REQUEST.
Copy out the lines below from the first one through the line containing "coord(370,53)", including both, and leave out the pictures.

DATA.
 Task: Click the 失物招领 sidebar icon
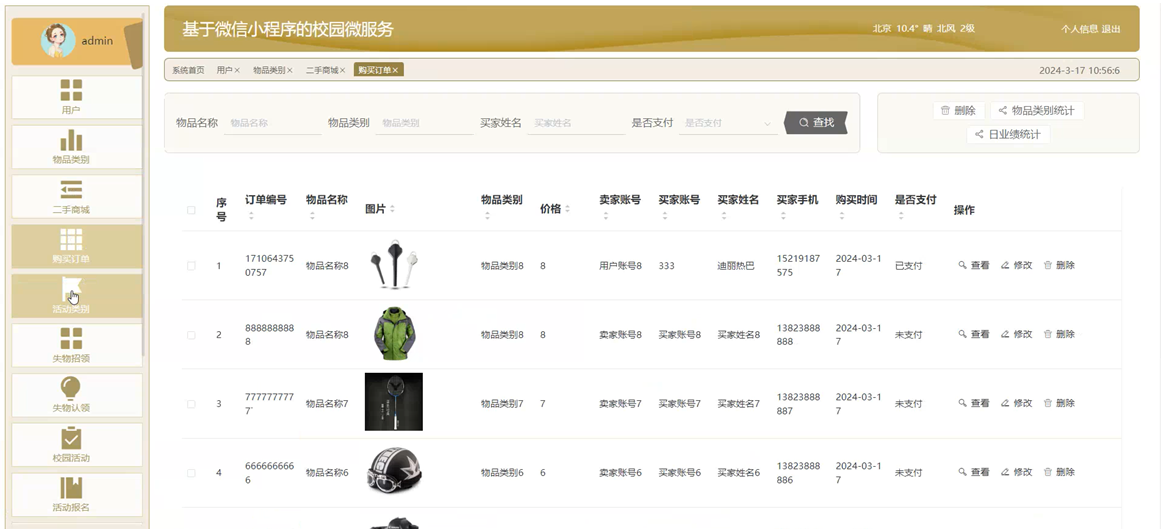(x=71, y=338)
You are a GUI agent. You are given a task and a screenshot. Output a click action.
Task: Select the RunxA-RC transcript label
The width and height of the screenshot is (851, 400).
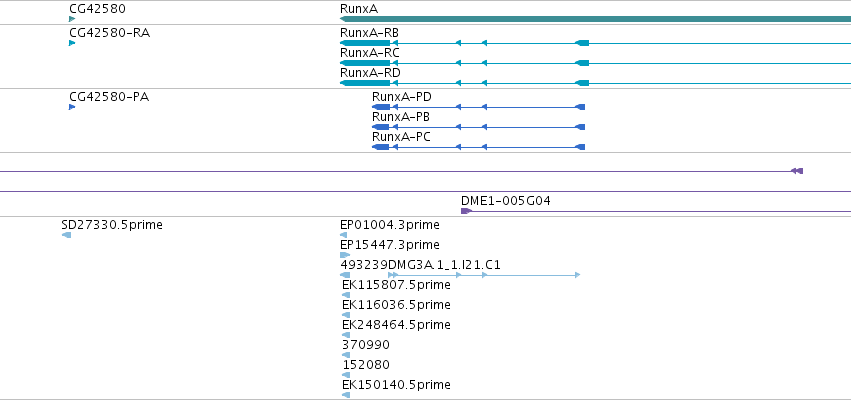coord(370,53)
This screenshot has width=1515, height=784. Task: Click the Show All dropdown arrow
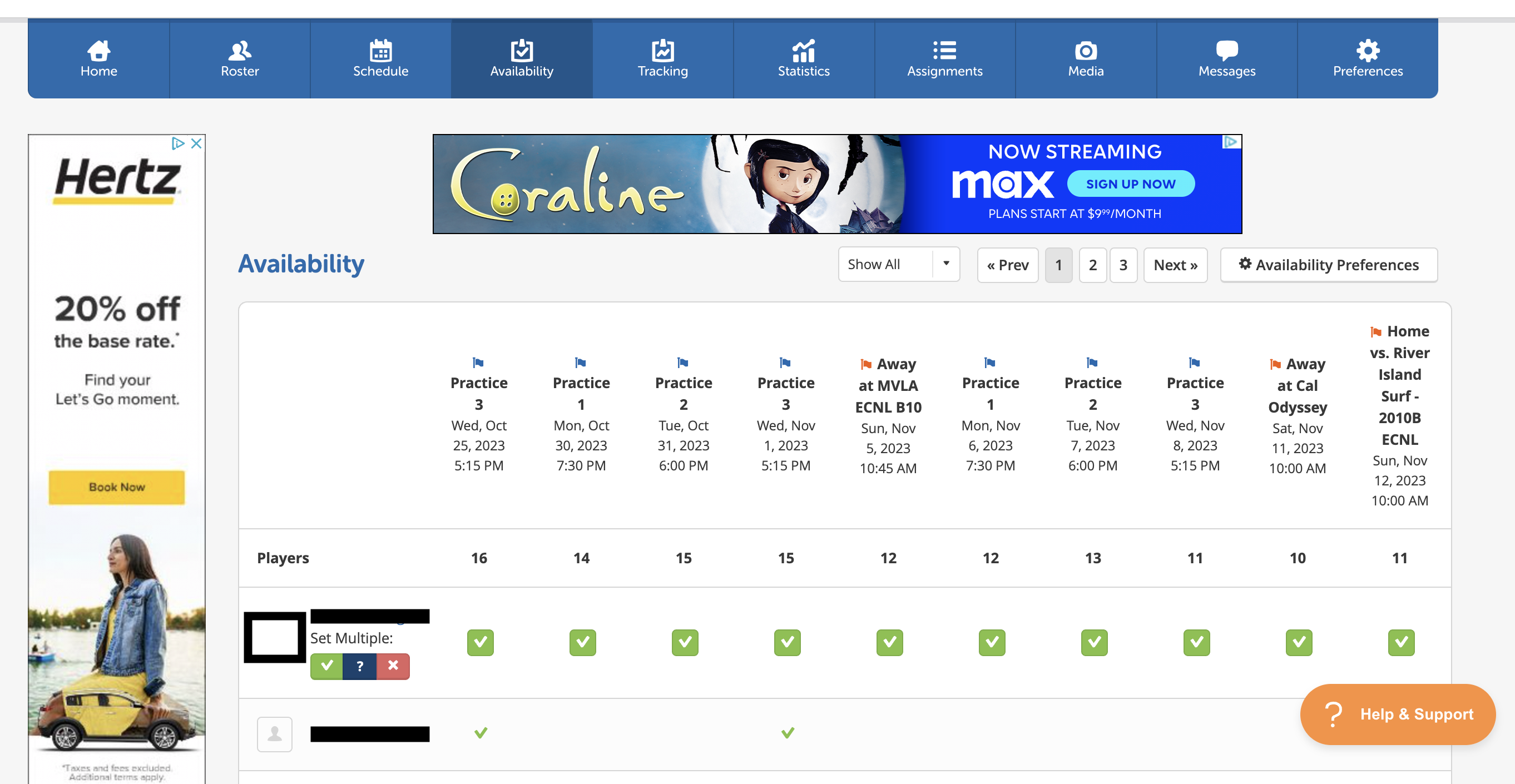[x=945, y=264]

THE ANSWER.
 Task: Click the 失物招领 sidebar icon
(x=71, y=338)
You are a GUI agent. You are given a task and a screenshot. Output a click action.
Task: Select the RunxA-RC transcript label
The width and height of the screenshot is (851, 400).
coord(370,53)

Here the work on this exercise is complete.